### [Brief]
Please convert every line of the records below into a Markdown table with two columns, "Row" for a running row number and "Line" for the line itself, leaving out blank lines.

__________

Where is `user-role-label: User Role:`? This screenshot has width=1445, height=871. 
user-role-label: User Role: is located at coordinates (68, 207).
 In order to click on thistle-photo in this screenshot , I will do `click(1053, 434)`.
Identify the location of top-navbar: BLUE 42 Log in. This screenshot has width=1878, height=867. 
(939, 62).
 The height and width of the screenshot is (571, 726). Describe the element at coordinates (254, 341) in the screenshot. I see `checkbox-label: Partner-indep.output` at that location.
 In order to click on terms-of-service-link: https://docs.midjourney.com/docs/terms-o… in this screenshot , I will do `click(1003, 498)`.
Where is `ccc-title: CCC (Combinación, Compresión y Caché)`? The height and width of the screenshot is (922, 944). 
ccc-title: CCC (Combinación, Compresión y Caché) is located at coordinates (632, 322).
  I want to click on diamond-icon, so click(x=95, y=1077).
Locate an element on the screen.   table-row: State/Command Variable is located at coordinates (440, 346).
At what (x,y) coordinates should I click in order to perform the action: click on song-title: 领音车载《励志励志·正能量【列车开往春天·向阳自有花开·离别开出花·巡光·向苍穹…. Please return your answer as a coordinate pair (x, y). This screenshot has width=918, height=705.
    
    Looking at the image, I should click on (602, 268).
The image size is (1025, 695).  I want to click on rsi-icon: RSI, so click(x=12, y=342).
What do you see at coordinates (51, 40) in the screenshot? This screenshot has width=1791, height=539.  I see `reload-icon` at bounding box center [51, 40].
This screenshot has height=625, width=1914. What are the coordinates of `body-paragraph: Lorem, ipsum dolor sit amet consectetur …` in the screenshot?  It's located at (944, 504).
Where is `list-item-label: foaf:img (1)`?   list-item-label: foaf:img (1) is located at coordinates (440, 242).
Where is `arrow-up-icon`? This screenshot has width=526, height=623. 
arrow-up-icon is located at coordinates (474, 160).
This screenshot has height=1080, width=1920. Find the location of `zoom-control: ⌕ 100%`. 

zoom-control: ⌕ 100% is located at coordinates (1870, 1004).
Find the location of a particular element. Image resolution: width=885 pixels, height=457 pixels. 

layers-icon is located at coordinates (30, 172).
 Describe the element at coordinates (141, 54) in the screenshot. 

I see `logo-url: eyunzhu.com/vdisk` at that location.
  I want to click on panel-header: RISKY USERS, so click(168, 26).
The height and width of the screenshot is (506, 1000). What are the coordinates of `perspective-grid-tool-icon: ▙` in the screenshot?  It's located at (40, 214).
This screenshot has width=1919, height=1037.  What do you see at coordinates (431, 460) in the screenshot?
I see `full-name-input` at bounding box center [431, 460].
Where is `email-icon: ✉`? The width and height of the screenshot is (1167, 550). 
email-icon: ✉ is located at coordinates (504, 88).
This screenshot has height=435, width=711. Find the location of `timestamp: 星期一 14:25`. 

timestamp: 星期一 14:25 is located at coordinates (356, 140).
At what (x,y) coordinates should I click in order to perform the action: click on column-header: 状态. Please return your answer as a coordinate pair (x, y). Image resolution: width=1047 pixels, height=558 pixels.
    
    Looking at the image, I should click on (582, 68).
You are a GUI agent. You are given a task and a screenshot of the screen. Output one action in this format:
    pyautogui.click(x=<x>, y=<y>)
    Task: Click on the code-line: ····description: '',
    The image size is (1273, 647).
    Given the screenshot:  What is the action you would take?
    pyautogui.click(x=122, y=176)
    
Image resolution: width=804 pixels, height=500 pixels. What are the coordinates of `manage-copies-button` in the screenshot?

__________

### [Problem solution]
| Row | Line |
|---|---|
| 1 | Where is `user-role-label: User Role:`? This screenshot has width=1445, height=871.  |
| 2 | user-role-label: User Role: is located at coordinates (68, 207). |
| 3 |  In order to click on thistle-photo in this screenshot , I will do `click(1053, 434)`. |
| 4 | Identify the location of top-navbar: BLUE 42 Log in. This screenshot has width=1878, height=867.  |
| 5 | (939, 62). |
| 6 |  The height and width of the screenshot is (571, 726). Describe the element at coordinates (254, 341) in the screenshot. I see `checkbox-label: Partner-indep.output` at that location. |
| 7 |  In order to click on terms-of-service-link: https://docs.midjourney.com/docs/terms-o… in this screenshot , I will do `click(1003, 498)`. |
| 8 | Where is `ccc-title: CCC (Combinación, Compresión y Caché)`? The height and width of the screenshot is (922, 944).  |
| 9 | ccc-title: CCC (Combinación, Compresión y Caché) is located at coordinates (632, 322). |
| 10 |   I want to click on diamond-icon, so click(x=95, y=1077). |
| 11 | Locate an element on the screen.   table-row: State/Command Variable is located at coordinates (440, 346). |
| 12 | At what (x,y) coordinates should I click in order to perform the action: click on song-title: 领音车载《励志励志·正能量【列车开往春天·向阳自有花开·离别开出花·巡光·向苍穹…. Please return your answer as a coordinate pair (x, y). This screenshot has width=918, height=705. |
| 13 |     Looking at the image, I should click on (602, 268). |
| 14 | The image size is (1025, 695).  I want to click on rsi-icon: RSI, so click(x=12, y=342). |
| 15 | What do you see at coordinates (51, 40) in the screenshot? This screenshot has width=1791, height=539.  I see `reload-icon` at bounding box center [51, 40]. |
| 16 | This screenshot has height=625, width=1914. What are the coordinates of `body-paragraph: Lorem, ipsum dolor sit amet consectetur …` in the screenshot?  It's located at (944, 504). |
| 17 | Where is `list-item-label: foaf:img (1)`?   list-item-label: foaf:img (1) is located at coordinates (440, 242). |
| 18 | Where is `arrow-up-icon`? This screenshot has width=526, height=623.  |
| 19 | arrow-up-icon is located at coordinates (474, 160). |
| 20 | This screenshot has height=1080, width=1920. Find the location of `zoom-control: ⌕ 100%`.  |
| 21 | zoom-control: ⌕ 100% is located at coordinates (1870, 1004). |
| 22 | Find the location of a particular element. Image resolution: width=885 pixels, height=457 pixels.  |
| 23 | layers-icon is located at coordinates (30, 172). |
| 24 |  Describe the element at coordinates (141, 54) in the screenshot.  |
| 25 | I see `logo-url: eyunzhu.com/vdisk` at that location. |
| 26 |   I want to click on panel-header: RISKY USERS, so click(168, 26). |
| 27 | The height and width of the screenshot is (506, 1000). What are the coordinates of `perspective-grid-tool-icon: ▙` in the screenshot?  It's located at (40, 214). |
| 28 | This screenshot has width=1919, height=1037.  What do you see at coordinates (431, 460) in the screenshot? |
| 29 | I see `full-name-input` at bounding box center [431, 460]. |
| 30 | Where is `email-icon: ✉`? The width and height of the screenshot is (1167, 550).  |
| 31 | email-icon: ✉ is located at coordinates (504, 88). |
| 32 | This screenshot has height=435, width=711. Find the location of `timestamp: 星期一 14:25`.  |
| 33 | timestamp: 星期一 14:25 is located at coordinates (356, 140). |
| 34 | At what (x,y) coordinates should I click in order to perform the action: click on column-header: 状态. Please return your answer as a coordinate pair (x, y). Image resolution: width=1047 pixels, height=558 pixels. |
| 35 |     Looking at the image, I should click on (582, 68). |
| 36 | You are a GUI agent. You are given a task and a screenshot of the screen. Output one action in this format: |
| 37 |     pyautogui.click(x=<x>, y=<y>) |
| 38 |     Task: Click on the code-line: ····description: '', |
| 39 |     The image size is (1273, 647). |
| 40 |     Given the screenshot:  What is the action you would take? |
| 41 |     pyautogui.click(x=122, y=176) |
| 42 | Image resolution: width=804 pixels, height=500 pixels. What are the coordinates of `manage-copies-button` in the screenshot? |